History of the Whitehurst-Buffington House
Designated as one of the 50 most historically significant structures in Virginia Beach, the Whitehurst-Buffington House, built in 1793, is truly a house over time.
A year after the first lighthouse was built at Cape Henry the Whitehurst family built their farmhouse. The original house included one room downstairs and a sleeping loft upstairs.
The gambrel roof in front and the long sloping roof in the back are indicative of the “saltbox” design that was popular during the early Federal period. Two large chimneys bracket the house on either end. The family enlarged the house over time.
In 1820, Daniel Whitehurst, appointed as a Commissioner, authorized the building of a new courthouse and jail on property near his farm. Today, the Virginia Beach Courthouse sits across the street from the Whitehurst-Buffington House.

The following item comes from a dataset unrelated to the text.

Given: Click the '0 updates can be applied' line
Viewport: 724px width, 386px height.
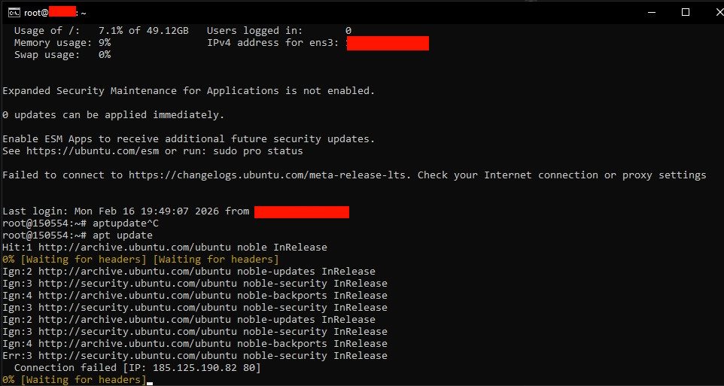Looking at the screenshot, I should tap(113, 115).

The Whitehurst Farm was also home to James Howard Whitehurst, who entered the Virginia Military Institute as a cadet in 1860. In 1862, he joined the 16th Virginia Regiment of the Confederate Army. He was wounded at Malvern Hill in May 1862, recovered, and returned to active duty until he was wounded a second time at Spotsylvania in 1864. He was subsequently captured in April 1865. His tombstone remains on the property.
In 1940, the Whitehurst family sold the farm to George W. Bratten, who replaced the clapboard siding with brick and added the kitchen. In 1953, the Bratten family sold the farm to James (Jay) W. Buffington, who maintained the property until 1986.